In the 90s, a team of Russian scientists tried to use a giant space mirror to turn night into day. For a second, they succeeded.
Employers have always aimed to maximize worker productivity. Today they might exploit the connectivity of email, smartphones, and Slack to extend the reach of the modern workday, big reasons we're working more and sleeping less. In the 1990s, though, Russian scientists tried it the other way around. They took a different, more dramatic approach to lengthening the day—they launched massive machines into orbit to reflect sunlight down onto the dark side of the Earth.
It's true: Throughout the early 90s, a team of Russian astronomers and engineers were hellbent on literally turning night into day. By shining a giant mirror onto the earth from space, they figured they could bring sunlight to the depths of night, extending the workday, cutting back on lighting costs and allowing laborers to toil longer. If this sounds a bit like the plot of a Bond film, well, it's that too.
The difference is that for a second there, the scientists, led by Vladimir Sergeevich Syromyatnikov, one of the most important astronautical engineers in history, actually pulled it off.
The Big Cheese
A bright young engineer in the USSR, Vladimir Syromyatnikov graduated from a technical university in Moscow in the 1956. At the age of 23, he earned a position in Russia's elite space and rocket design program, then called the Special Design Bureau Number 1 of Research and Development Institute Number 88 (this was Soviet Russia, recall), and later known as Energia.
Syromyatnikov went to work under Sergey Korolev, the head designer of the ballistic missile that launched Sputnik—the world's first artificial satellite—into orbit in 1957. There, he helped design the world's first manned spaceship, the Vostok, that hurtled Yuri Gagarin into orbit in 1961.
The hardworking engineer quickly rose through the ranks of the Russian space program, due largely to his brilliance with docking systems. Today, he's probably best known for inventing the mechanism that allows two spacecraft to link up. He built the Androgynous Peripheral Attach System, which allowed the American and Soyuz spacecraft to connect in 1970. His designs are still used in the shuttles that dock at the International Space Station.
"We used to call him 'big cheese,' and he liked that term," Bruce Brandt, an American engineer on the Soyuz-Apollo program, told the Washington Post. "He was always thinking. If there was a problem, he always had a sketch pad. We had our shares of failures and problems in the test [phase]... but it wouldn't be long, sometimes overnight, before there would be solutions."
His system, to date, has never failed in space a single time in over 200 docking operations.

[STATED EXERCISE A]
Reproduce the lines of the records verbatim, beginning at the line that contains "New S4 Lift Off Promo Event (149, 769)" and stopping after the line that contains "Cookie policy".

[GIVEN DATA]
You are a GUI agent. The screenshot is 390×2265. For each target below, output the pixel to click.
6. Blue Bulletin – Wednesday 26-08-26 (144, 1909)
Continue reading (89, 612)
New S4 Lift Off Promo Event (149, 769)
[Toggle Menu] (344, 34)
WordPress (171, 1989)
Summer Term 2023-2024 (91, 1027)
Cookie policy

---

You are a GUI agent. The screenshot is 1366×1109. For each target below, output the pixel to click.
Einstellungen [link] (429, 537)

==

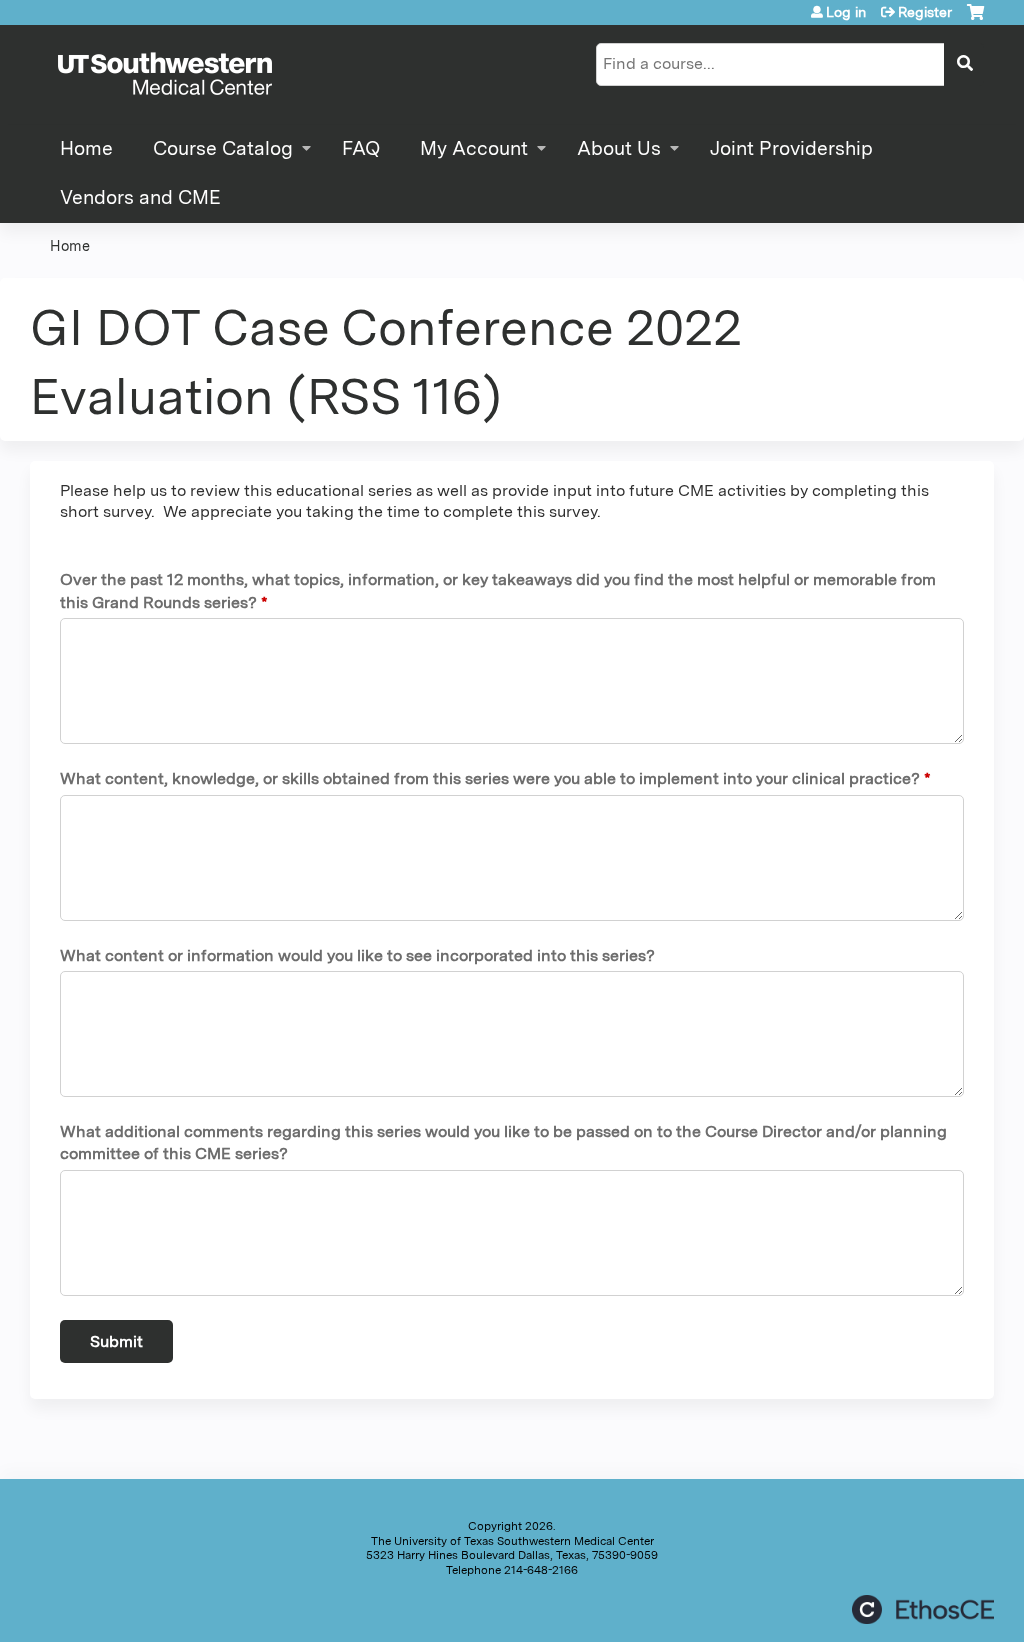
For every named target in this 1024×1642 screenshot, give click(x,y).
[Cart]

[STATED EXERCISE B]
Answer from the article on the Russian space mirror:
(i) In what year did Vladimir Syromyatnikov graduate from a technical university in Moscow?
(ii) What was the name of the manned spaceship that carried Yuri Gagarin into orbit in 1961?
(iii) In how many docking operations has his system never failed in space?

[CORRECT RESULT A]
New S4 Lift Off Promo Event (149, 769)
[Toggle Menu] (344, 34)
WordPress (171, 1989)
Summer Term 2023-2024 (91, 1027)
Cookie policy

[CORRECT RESULT B]
(i) 1956
(ii) The Vostok
(iii) Over 200